In recent days, the dynamics of these latest, behind-closed-doors talks on Iran's nuclear aspirations -- launched in Geneva on Oct. 15 by the seven nations' political directors, who plan to meet again on Nov. 7 -- may have changed. The stakes are high, as a collapse in negotiations could leave the sides with no clear route to resolve the standoff that some fear could escalate into war.
On Tuesday, Iran's atomic energy organization indicated the country might soon begin producing its own power-plant fuel. This move has prompted some analysts to question whether the country is willing to reduce its quantity of enrichment centrifuges, a move that could prove crucial to defusing the international standoff.
The six countries negotiating with Iran want to ensure that if the Middle Eastern country decided to use its centrifuges to produce nuclear-bomb material, other governments would have time to respond with military or other measures before Tehran could produce enough fuel for a weapon, a former Obama WMD czar and other experts have indicated.
This week's revelation that Iran could start making its own atomic fuel has "interesting" timing, because the nation's negotiators have insisted on the confidentiality of their discussions with the five permanent U.N. Security Council member nations and Germany, said Simon Henderson, director of the Gulf and Energy Policy Program at the Washington Institute for Near East Policy.
Iran plans in three months to start manufacturing "uranium dioxide" to "feed" its single nuclear power plant, a state media report quoted agency head Ali Akbar Salehi as saying.
The Iranian news article appears to refer to the production of uranium fuel rods, a process in which uranium dioxide is an "intermediate product," Henderson said in a brief telephone interview.
"The Russians would probably be very happy to continue supplying the fuel, but the Iranians are essentially signaling that [if] they want to fuel this reactor themselves, they need to retain a very large enrichment capacity," the analyst said.
He added it is impossible to know whether Salehi's announcement was a negotiation tactic coordinated with diplomats.
Iran would need between 60,000 and 100,000 of its most-basic centrifuge model -- more than three times the number it now possesses -- to fully take over fuel production for its nuclear plant at Bushehr, said David Albright, head of the Institute for Science and International Security in Washington.

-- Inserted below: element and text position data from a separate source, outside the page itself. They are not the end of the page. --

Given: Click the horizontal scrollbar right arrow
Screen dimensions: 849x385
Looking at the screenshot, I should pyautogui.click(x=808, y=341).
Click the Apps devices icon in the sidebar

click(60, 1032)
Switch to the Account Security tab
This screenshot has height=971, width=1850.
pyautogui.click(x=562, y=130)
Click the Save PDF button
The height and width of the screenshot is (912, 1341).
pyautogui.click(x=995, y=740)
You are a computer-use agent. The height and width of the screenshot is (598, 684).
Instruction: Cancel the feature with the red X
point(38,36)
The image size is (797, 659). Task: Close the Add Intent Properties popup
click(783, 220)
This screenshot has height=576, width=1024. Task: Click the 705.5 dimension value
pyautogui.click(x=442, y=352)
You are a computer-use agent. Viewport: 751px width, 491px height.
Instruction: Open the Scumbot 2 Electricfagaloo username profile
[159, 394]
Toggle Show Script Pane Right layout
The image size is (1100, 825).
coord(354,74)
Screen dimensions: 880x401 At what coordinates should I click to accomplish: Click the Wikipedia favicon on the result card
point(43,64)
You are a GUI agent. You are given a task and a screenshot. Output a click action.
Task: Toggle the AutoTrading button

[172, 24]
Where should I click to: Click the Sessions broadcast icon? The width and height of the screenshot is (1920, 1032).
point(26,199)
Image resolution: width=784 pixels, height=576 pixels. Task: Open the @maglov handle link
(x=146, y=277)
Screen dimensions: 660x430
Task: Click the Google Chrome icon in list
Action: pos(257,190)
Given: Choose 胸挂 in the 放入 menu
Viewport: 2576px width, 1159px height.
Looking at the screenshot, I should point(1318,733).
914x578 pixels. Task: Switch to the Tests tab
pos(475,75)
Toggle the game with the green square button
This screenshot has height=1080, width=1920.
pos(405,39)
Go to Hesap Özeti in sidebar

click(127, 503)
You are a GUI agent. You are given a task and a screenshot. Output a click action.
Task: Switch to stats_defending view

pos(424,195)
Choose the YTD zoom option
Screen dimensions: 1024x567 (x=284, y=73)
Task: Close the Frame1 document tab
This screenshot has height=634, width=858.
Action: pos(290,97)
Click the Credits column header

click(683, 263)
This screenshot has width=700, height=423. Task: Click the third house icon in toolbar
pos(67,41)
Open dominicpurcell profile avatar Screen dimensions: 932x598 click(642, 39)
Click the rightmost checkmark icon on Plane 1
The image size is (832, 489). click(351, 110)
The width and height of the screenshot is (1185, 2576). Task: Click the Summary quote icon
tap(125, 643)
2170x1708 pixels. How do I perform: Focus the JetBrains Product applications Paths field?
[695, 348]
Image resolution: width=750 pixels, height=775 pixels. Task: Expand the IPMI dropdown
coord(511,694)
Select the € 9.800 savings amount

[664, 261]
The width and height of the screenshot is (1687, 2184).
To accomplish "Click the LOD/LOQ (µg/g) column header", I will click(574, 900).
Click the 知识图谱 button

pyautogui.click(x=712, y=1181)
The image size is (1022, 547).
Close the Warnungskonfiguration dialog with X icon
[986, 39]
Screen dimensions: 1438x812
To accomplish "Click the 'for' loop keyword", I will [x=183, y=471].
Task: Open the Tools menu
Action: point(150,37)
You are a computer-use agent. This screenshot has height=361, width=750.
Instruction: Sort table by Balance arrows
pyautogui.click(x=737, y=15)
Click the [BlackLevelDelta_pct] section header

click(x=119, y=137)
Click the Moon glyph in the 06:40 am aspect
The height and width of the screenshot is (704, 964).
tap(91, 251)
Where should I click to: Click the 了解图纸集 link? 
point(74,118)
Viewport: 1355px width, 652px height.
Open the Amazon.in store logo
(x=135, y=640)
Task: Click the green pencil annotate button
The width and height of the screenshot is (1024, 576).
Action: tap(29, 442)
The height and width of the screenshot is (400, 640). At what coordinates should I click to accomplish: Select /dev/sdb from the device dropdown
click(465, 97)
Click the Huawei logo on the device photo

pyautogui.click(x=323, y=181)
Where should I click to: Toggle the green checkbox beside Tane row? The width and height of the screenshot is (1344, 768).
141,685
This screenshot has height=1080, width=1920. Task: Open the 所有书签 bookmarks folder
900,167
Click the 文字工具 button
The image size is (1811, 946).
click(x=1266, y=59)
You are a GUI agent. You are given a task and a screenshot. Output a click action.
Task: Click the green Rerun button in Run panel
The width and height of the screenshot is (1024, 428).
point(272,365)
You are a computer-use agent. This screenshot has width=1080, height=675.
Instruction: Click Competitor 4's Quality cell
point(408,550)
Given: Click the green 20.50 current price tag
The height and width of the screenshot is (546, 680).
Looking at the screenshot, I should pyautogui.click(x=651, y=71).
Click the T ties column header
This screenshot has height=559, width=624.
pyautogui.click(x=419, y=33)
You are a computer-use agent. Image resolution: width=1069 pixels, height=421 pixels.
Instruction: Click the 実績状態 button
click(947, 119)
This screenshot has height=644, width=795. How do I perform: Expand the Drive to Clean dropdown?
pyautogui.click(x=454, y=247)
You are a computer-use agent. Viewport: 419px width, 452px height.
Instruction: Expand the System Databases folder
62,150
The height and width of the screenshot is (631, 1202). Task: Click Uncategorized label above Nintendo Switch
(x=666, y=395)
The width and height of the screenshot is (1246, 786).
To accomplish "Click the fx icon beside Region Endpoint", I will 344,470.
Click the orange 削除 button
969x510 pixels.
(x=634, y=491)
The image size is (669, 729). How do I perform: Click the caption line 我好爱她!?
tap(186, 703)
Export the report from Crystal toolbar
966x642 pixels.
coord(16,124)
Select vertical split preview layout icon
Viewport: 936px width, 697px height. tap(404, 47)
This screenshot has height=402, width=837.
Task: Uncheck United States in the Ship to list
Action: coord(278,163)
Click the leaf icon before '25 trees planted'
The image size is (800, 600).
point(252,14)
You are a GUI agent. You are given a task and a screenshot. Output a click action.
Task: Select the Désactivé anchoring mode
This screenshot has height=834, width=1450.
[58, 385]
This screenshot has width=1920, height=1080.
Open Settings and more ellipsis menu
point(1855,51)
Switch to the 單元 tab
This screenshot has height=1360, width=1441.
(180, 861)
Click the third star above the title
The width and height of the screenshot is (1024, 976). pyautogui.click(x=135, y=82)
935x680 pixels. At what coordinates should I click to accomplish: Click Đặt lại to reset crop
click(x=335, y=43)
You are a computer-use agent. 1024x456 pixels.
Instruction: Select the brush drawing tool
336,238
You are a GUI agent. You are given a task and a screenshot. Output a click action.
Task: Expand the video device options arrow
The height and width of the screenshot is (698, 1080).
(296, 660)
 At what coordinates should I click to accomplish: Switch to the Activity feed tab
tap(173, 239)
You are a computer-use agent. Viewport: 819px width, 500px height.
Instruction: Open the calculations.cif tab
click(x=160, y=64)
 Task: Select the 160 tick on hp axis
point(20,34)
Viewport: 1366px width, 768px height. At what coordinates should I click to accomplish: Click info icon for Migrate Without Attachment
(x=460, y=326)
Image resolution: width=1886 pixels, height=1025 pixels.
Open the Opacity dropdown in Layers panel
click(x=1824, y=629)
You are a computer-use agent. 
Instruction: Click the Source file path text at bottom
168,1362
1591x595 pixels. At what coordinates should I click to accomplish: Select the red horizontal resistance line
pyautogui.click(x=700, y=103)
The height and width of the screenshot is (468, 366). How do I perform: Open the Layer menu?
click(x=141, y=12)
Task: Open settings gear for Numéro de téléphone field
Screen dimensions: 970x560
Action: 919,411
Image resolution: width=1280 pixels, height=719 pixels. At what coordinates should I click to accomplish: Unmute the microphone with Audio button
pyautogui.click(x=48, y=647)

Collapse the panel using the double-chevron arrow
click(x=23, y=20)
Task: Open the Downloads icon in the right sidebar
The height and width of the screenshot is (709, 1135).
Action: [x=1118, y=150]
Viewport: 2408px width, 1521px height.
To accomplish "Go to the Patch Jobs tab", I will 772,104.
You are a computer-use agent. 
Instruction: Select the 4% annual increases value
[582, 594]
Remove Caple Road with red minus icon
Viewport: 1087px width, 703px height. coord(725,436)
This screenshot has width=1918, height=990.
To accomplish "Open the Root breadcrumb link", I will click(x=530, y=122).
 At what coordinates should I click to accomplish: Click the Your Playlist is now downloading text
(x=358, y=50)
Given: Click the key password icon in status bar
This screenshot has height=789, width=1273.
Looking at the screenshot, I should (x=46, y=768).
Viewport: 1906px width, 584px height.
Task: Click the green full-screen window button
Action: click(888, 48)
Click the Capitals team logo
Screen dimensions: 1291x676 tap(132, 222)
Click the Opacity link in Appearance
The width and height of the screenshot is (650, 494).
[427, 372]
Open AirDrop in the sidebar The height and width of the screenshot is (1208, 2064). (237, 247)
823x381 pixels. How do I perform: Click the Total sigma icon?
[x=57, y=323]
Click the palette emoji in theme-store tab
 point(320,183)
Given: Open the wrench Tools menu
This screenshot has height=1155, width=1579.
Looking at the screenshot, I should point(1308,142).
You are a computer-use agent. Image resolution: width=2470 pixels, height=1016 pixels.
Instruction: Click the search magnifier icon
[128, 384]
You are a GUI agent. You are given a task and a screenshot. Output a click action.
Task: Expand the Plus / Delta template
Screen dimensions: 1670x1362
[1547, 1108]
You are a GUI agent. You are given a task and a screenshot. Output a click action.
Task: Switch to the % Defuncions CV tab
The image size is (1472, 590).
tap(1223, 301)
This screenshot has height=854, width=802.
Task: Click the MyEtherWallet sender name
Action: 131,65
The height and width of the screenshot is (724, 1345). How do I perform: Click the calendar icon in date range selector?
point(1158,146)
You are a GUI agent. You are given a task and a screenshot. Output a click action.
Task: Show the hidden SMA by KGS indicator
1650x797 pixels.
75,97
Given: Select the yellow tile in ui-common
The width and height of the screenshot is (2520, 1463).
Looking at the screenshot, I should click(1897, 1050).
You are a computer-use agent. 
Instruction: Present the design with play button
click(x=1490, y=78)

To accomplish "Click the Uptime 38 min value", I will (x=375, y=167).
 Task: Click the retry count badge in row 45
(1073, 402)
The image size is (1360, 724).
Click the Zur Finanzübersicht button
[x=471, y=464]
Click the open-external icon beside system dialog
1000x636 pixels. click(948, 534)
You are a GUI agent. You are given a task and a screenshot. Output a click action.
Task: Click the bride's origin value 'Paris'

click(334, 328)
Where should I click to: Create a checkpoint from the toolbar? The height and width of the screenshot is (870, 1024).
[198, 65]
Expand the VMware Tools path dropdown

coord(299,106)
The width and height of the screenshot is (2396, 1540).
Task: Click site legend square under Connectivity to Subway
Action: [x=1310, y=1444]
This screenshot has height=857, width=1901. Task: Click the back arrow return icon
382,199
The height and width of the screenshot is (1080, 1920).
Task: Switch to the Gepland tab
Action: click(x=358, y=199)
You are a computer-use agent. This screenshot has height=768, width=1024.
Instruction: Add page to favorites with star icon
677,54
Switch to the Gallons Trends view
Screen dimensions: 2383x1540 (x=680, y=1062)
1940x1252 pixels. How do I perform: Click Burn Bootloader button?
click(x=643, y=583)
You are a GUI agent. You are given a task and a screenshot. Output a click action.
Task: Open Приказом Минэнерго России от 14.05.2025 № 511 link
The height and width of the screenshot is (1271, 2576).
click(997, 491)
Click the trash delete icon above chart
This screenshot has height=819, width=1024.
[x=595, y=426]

That quantity might be enough to run the Bushehr reactor, but Salehi on Thursday reaffirmed plans to build more atomic energy sites that would require additional fuel.
Speaking to GSN by telephone, Albright said Iran would have to cap its enrichment program at no more than 10,000 "IR-1" machines to provide a six-month buffer period adequate for an international response if the nation tried to produce nuclear-weapon fuel.
Meeting that requirement would require Iran to dismantle some of its enrichment equipment already in place, according to International Atomic Energy Agency data highlighted in a Thursday analysis by Albright's organization.
As of August, Iran had more than 19,000 IR-1 centrifuges installed at its main enrichment plant and in a hardened bunker facility, according to the findings. Of those machines, 10,190 were actively enriching uranium.
Albright, though, cautioned against viewing Salehi's announcement in a strictly negative light.
"It cuts both ways," he said, because fuel rods are harder to convert into bomb fuel than their precursor material, low-enriched uranium hexafluoride. Iran has already amassed tens of thousands of pounds of the latter substance.
Former U.S. State Department official Mark Fitzpatrick said Iran's fuel-production announcement lines up with its previously stated proposal to produce power-reactor material from stockpiled uranium.
However, he added in an e-mail that the Middle Eastern nation might not be capable of generating material for use in its own power reactor.
"I doubt that Russia has provided the specifications that would allow Iran to safely use domestically produced fuel rods in the Bushehr reactor," said Fitzpatrick, who now heads the Nonproliferation and Disarmament Program at the London-based International Institute for Strategic Studies.
The nuclear plant was constructed by a Russian state-run contractor, which managed the site until last month.